Se cae la casa con la gente adentro

Luis Cisneros Cróquer

Tiempo Confidencial.
Luis Cisneros Cróquer
nirguayork48@hotmail.com 

Dramáticos acontecimientos financieros se avecinan en el mundo. Desde Grecia hasta la Patagonia se sentirán los temblores de las bolsas financieras. La especulación del dinero y, en especial del dólar, podría precipitar una cadena de crisis. Ningún país podría mantener su autonomía sin que los afecten los cambios, y entre esos países, Venezuela. Por eso no es tan fácil saltarse a la torera los inconvenientes que están por venir. No hemos tenido la suerte que tuvo el faraón egipcio, que consultó a José y le hizo caso. Aquí se ordeñó la ubre sin misericordia, se golpeó la gallina de los huevos de oro y hasta se comieron estos, sin dejar para nadie, menos que menos a las nuevas generaciones que han de reclamar la irresponsabilidad bestial de despilfarrar la más hermosa oportunidad de “sembrar el petróleo”-

No estamos viendo al Presidente Chávez activo y lleno de vida, como en los primeros días de este largo mandato.  Sobre sus hombros reposan los más diversos y complejos problemas que podrían indicar, aun sin fecha, la caída de la casa y lo más grave, como sucede con los habitantes del sur de Maracay, asediados por las aguas del Lago de Valencia, en riesgo de tener que nadar para no morir dentro de la vivienda.

Chávez da órdenes, dicta decretos, pero no hay resultados. No hay “leal” para pagar a las empresas chinas e italianas que tienen contratos del ferrocarril.  El Presidente ordena recursos para arreglar las carreteras, porque sabe que estas son fortalezas de la estrategia militar, pero nadie le hace caso y los recursos se esfuman. Es posible que las conductas de la burocracia roja se mezclen con los intereses del gobierno sin Chávez.
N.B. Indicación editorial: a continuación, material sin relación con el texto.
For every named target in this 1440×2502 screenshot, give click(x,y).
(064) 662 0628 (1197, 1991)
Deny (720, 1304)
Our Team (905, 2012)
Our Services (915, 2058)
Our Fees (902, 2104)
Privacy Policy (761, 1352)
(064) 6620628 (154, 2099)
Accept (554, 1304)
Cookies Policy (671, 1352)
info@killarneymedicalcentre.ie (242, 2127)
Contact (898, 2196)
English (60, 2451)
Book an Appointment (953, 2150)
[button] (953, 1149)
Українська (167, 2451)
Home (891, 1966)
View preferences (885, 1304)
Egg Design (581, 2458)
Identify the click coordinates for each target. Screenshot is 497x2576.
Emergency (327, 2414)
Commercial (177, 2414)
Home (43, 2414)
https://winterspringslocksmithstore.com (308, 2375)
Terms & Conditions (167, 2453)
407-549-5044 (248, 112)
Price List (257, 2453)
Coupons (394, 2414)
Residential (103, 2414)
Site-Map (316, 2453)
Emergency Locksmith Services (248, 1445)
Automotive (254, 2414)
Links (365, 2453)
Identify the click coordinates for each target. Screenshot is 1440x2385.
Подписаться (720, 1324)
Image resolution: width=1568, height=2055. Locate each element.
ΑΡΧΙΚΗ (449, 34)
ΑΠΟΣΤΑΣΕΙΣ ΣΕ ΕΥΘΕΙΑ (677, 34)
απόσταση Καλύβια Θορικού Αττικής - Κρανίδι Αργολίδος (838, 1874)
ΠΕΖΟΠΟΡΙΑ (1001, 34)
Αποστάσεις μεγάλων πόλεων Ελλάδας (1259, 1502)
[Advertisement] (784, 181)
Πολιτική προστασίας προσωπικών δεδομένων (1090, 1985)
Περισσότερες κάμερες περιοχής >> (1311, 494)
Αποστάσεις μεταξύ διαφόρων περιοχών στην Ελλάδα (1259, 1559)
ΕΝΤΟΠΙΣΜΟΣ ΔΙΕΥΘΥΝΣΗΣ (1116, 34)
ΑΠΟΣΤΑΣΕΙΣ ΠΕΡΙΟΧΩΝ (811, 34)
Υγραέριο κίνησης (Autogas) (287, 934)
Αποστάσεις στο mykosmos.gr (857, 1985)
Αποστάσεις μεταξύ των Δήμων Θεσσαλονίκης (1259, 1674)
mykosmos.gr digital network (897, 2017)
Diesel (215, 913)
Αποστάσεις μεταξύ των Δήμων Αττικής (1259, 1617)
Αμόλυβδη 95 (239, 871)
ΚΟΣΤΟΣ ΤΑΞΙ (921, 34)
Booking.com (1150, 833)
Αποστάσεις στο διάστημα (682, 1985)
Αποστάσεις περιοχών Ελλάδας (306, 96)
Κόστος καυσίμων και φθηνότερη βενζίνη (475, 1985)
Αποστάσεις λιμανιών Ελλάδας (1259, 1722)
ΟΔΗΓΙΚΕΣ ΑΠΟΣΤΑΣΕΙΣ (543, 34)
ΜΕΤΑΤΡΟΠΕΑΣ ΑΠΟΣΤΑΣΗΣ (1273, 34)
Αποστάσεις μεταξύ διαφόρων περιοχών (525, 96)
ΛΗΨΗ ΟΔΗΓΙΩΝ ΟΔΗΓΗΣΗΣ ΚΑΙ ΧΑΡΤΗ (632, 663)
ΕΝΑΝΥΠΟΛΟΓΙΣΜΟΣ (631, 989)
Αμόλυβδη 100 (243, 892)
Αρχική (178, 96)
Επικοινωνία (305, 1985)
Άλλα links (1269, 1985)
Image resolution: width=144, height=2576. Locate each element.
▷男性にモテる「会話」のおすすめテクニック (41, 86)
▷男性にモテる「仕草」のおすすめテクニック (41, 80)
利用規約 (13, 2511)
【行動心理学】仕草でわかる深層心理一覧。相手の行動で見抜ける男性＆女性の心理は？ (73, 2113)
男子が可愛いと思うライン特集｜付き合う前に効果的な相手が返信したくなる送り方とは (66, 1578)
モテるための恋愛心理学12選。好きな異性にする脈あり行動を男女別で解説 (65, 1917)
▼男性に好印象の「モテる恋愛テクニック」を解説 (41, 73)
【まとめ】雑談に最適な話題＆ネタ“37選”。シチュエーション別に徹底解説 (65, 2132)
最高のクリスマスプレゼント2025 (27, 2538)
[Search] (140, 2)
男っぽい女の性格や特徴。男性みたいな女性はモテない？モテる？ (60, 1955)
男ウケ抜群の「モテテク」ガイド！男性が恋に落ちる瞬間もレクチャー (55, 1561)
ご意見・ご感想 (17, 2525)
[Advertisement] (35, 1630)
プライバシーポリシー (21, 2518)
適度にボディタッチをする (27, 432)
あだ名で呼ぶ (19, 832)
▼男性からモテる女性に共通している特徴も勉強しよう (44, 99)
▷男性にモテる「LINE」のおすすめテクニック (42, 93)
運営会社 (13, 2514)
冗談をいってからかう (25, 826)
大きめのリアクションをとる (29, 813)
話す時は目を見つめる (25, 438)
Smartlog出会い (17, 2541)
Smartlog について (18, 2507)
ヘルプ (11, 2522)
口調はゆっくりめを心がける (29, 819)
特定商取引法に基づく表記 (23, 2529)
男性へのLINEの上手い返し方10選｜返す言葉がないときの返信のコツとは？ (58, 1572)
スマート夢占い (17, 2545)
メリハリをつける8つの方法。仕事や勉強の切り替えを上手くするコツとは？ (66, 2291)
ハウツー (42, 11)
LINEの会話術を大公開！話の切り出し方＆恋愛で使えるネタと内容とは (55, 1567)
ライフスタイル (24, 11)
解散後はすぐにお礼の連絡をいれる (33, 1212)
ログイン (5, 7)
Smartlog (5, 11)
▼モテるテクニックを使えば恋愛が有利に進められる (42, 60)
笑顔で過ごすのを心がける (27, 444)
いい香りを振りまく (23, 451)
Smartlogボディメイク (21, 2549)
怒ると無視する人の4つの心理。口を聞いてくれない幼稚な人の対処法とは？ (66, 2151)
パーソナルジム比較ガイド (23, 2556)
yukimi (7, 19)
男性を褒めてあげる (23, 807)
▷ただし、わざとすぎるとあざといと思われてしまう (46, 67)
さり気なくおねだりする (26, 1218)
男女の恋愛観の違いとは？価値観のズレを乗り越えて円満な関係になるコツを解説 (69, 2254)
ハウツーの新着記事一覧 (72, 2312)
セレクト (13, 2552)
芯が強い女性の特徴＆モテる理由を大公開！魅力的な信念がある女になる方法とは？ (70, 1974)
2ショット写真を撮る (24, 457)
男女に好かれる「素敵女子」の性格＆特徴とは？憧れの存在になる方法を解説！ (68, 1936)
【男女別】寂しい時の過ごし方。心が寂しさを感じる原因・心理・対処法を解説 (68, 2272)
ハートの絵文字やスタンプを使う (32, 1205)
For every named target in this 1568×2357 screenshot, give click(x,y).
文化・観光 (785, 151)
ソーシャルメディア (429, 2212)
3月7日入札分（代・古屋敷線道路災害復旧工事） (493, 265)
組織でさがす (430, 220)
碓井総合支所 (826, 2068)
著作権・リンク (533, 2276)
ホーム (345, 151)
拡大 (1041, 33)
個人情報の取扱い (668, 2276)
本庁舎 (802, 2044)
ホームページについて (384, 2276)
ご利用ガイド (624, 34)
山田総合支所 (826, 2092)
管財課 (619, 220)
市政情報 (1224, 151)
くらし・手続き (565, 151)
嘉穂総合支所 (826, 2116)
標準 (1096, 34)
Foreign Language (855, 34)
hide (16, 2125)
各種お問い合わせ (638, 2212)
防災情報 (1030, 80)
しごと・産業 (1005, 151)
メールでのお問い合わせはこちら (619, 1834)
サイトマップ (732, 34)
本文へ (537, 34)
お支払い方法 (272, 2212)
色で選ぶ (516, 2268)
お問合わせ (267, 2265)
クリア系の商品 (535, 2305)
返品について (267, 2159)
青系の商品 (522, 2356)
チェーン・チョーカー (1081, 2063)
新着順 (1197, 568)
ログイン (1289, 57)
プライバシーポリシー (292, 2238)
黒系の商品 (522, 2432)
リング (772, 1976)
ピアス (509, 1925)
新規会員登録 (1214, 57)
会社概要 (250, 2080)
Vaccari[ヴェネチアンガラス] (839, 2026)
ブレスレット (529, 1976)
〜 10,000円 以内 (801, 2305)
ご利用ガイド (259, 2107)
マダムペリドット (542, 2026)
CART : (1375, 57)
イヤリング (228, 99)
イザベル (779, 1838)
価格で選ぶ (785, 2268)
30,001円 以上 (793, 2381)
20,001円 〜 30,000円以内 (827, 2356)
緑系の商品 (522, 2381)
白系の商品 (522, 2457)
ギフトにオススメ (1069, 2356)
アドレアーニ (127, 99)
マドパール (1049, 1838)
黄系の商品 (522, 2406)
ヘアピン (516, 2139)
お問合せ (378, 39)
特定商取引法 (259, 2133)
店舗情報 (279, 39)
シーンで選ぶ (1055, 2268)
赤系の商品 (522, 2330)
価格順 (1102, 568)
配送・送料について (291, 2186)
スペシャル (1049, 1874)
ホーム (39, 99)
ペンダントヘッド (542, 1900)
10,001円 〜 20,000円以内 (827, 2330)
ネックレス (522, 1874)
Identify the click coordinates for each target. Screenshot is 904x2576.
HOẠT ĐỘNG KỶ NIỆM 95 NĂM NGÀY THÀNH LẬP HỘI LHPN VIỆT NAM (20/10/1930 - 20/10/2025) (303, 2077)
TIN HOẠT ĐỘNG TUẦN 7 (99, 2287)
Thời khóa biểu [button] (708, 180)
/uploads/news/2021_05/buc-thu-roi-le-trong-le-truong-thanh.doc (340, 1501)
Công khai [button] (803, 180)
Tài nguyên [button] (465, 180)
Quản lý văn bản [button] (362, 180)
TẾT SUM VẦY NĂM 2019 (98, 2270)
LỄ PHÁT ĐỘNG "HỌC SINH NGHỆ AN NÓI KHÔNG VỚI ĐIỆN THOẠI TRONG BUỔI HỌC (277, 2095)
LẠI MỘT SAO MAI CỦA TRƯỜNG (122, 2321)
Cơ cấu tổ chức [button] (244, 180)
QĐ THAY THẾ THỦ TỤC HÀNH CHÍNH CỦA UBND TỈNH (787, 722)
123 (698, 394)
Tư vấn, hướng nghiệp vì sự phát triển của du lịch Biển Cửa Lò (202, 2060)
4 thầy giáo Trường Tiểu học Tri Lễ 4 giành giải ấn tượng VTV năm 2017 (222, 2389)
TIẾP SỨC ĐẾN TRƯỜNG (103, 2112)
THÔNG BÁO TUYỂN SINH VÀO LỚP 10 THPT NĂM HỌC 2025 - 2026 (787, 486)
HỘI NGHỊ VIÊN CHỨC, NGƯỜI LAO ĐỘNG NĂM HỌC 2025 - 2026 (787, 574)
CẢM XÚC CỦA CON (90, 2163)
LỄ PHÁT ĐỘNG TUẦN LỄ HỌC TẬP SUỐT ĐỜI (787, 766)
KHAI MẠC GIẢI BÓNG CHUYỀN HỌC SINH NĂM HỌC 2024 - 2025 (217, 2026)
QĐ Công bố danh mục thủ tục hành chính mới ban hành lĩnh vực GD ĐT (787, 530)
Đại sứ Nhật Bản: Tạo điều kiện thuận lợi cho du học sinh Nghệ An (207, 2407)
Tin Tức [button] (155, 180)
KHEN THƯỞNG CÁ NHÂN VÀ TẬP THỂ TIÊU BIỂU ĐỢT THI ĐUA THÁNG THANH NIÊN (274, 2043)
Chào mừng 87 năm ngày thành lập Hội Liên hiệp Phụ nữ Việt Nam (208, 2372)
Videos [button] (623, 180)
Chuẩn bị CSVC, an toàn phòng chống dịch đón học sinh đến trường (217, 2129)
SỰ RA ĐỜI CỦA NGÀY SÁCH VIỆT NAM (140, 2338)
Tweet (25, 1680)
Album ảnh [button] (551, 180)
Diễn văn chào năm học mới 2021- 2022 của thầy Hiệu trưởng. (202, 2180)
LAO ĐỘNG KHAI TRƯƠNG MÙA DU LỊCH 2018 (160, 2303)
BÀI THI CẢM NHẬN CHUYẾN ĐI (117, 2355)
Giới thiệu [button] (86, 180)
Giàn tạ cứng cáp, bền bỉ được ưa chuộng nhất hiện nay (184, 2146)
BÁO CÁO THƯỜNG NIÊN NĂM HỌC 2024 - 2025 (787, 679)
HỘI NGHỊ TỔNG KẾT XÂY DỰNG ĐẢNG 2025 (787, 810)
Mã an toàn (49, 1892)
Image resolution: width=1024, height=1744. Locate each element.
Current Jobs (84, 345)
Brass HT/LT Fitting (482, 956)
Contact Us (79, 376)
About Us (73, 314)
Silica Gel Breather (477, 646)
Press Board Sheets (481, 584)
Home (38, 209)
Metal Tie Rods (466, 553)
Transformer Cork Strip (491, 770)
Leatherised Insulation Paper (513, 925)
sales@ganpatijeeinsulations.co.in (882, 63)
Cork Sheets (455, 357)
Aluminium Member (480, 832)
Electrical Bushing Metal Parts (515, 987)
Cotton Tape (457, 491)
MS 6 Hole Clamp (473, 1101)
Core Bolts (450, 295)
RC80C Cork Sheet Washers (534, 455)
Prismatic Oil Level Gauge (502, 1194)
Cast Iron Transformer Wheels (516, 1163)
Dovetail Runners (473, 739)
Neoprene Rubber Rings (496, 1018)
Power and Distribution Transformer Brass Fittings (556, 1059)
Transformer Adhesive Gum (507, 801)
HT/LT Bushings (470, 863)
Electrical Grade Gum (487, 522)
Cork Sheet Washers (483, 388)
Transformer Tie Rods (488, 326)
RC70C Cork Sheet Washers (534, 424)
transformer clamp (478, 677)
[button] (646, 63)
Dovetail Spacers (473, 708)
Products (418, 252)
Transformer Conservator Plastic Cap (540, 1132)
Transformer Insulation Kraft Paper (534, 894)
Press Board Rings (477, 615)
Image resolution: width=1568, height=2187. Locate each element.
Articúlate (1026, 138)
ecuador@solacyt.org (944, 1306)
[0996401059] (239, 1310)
Emitieron bonos por 4.200 millones de dólares pero los repartió el mismo Estado. 2500 dólares a bancos del Gobierno y 360 al Fondo (sin fondo se supone) de PDVSA.  El resto a empresas con 7 mil dólares de techo y los pendejos de siempre se quedaron sin poder comprar por las razones que les vino en gana. La Misión Vivienda es un engaño puesto que quien en trece años no ha podido cubrir la cuota mínima del déficit, mal podría ahora sin cabillas ni cemento, con una burocracia paquidérmica y corrupta, planearse metas ambiciosas y producto de sueños socialistas cubiertos por el musgo del fracaso.

Hay que buscarse un alero, una mata de cualquier fruto, para cubrirse con la familia y sobrevivir al desplome de la casa. Como el Presidente dice que hablan los llaneros, digo como los orientales: “que vengan los meses de cuarenta días”, pero que llegue el 2012.